(EXERCISE PROMPT) Starting at the line that contains "Task: Click the eyedropper extension icon", write out every line through the end of the records exactly as it stands, and leave out all pictures.

(DATA UNDER STUDY)
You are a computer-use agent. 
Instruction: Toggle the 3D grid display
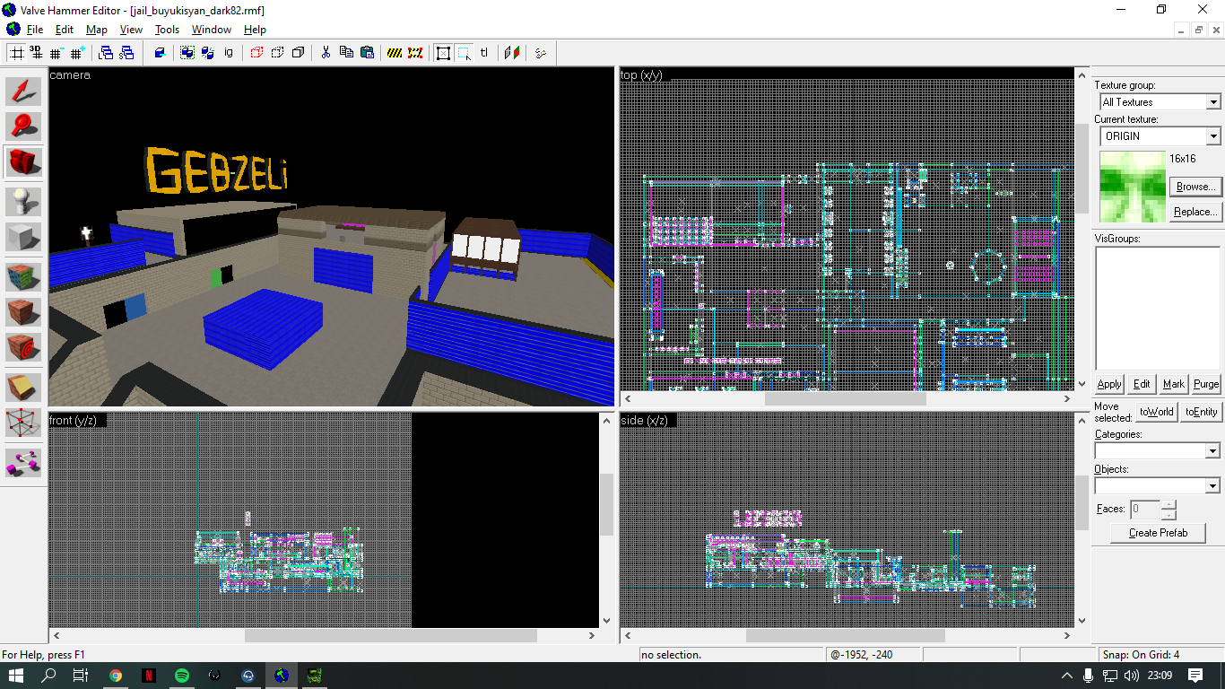pos(36,53)
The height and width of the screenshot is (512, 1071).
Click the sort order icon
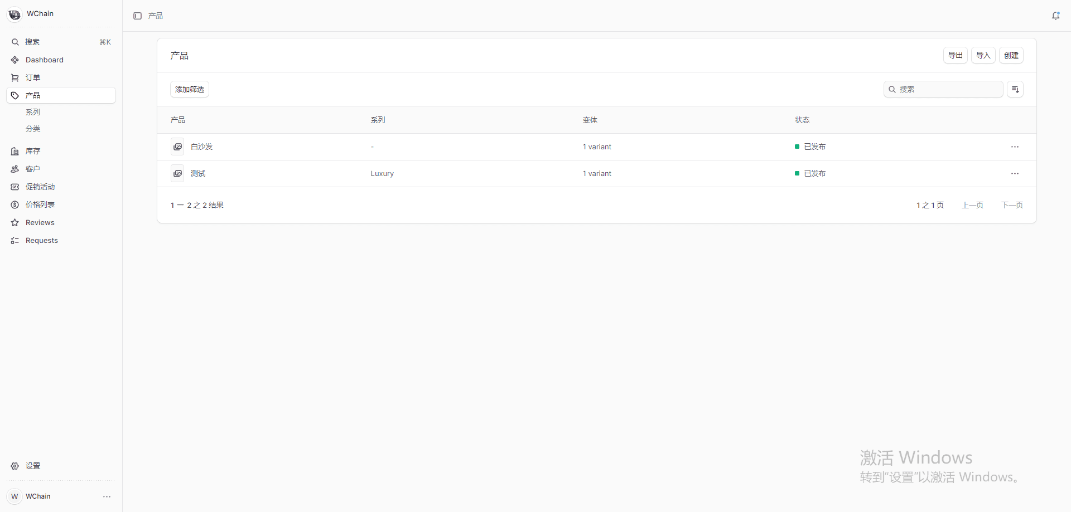point(1015,89)
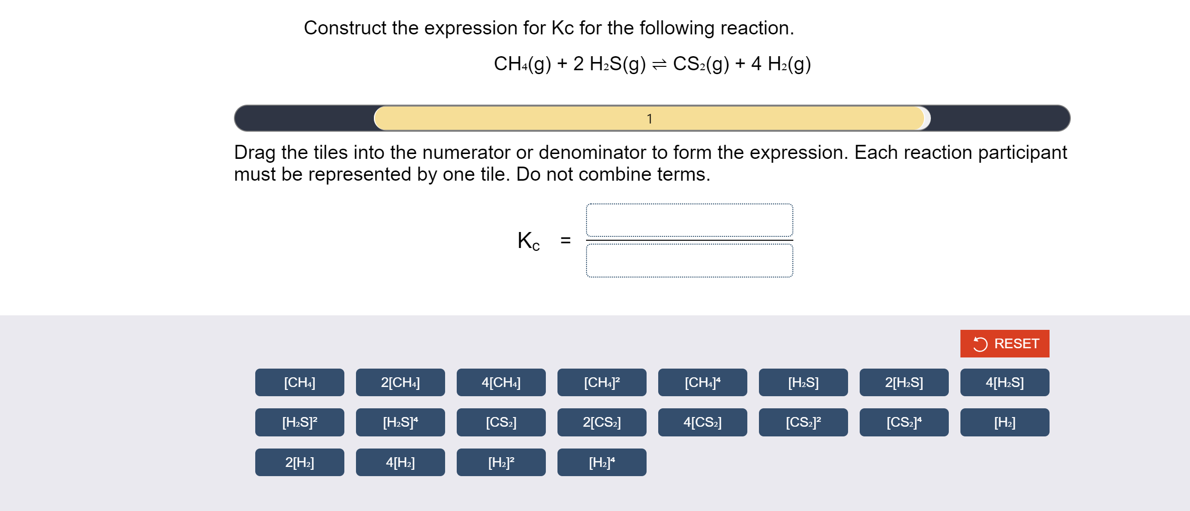Select the [H2S] tile

pos(803,382)
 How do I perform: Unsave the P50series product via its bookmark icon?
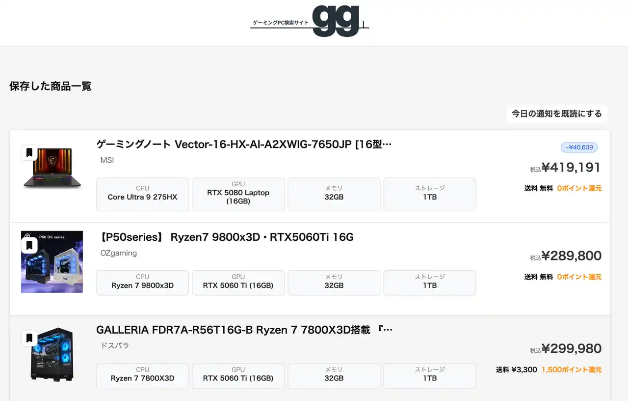point(29,245)
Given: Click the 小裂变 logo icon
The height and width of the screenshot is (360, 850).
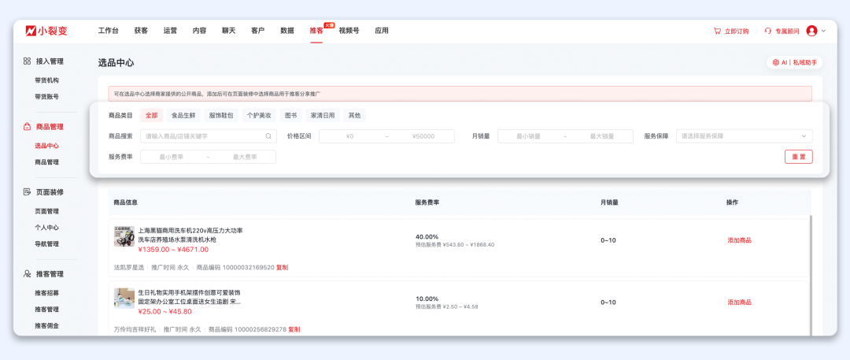Looking at the screenshot, I should click(31, 31).
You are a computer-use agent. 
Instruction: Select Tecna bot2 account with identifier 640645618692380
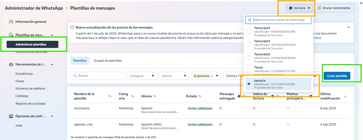click(x=249, y=32)

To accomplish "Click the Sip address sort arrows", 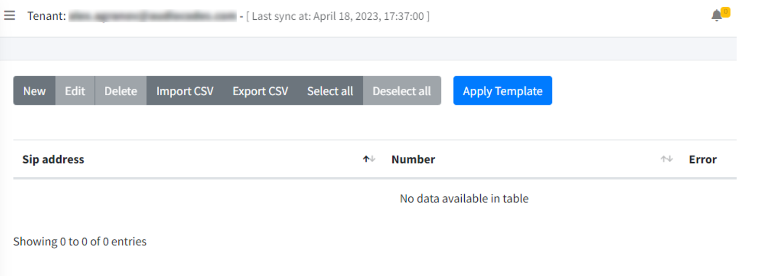I will tap(369, 159).
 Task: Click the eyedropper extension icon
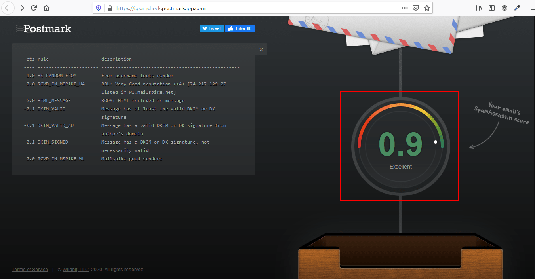point(517,8)
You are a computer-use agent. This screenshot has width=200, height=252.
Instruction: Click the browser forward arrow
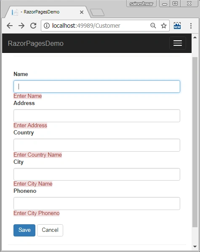coord(21,26)
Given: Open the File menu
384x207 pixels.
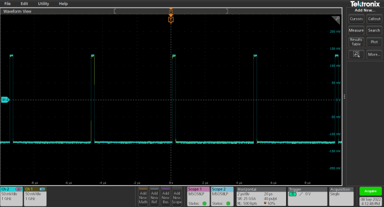Looking at the screenshot, I should pyautogui.click(x=8, y=4).
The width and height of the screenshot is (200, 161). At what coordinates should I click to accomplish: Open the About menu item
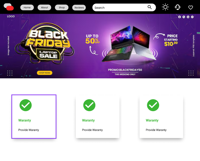pos(44,7)
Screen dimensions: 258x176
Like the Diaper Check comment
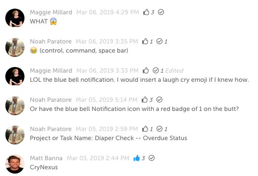[x=145, y=129]
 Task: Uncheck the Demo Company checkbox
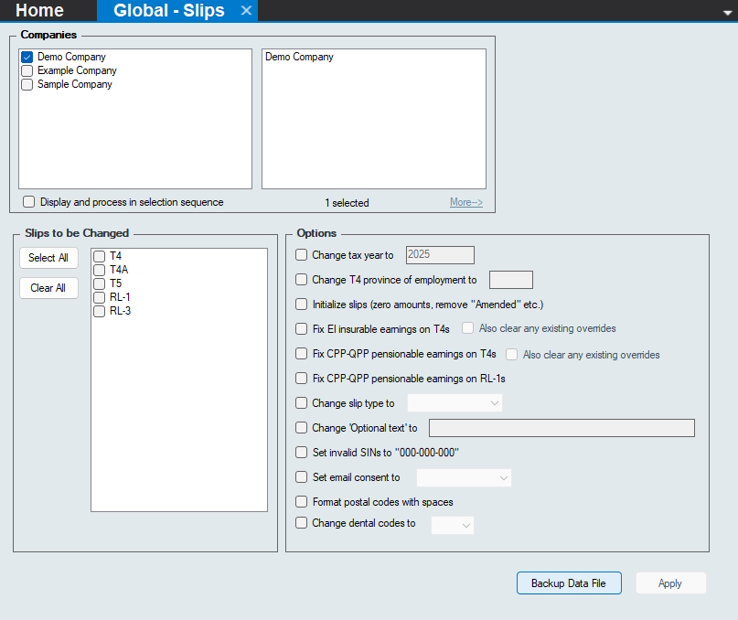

(OUTPUT BELOW)
 Task: Click the eyedropper extension icon
point(517,8)
You are a computer-use agent. This screenshot has width=200, height=252.
Instruction: Click the browser forward arrow
coord(21,26)
Given: Open the File menu
384x207 pixels.
Looking at the screenshot, I should pyautogui.click(x=8, y=4).
The width and height of the screenshot is (200, 161). At what coordinates should I click to accomplish: Open the About menu item
pos(44,7)
Screen dimensions: 258x176
Like the Diaper Check comment
[x=145, y=129]
 Task: Uncheck the Demo Company checkbox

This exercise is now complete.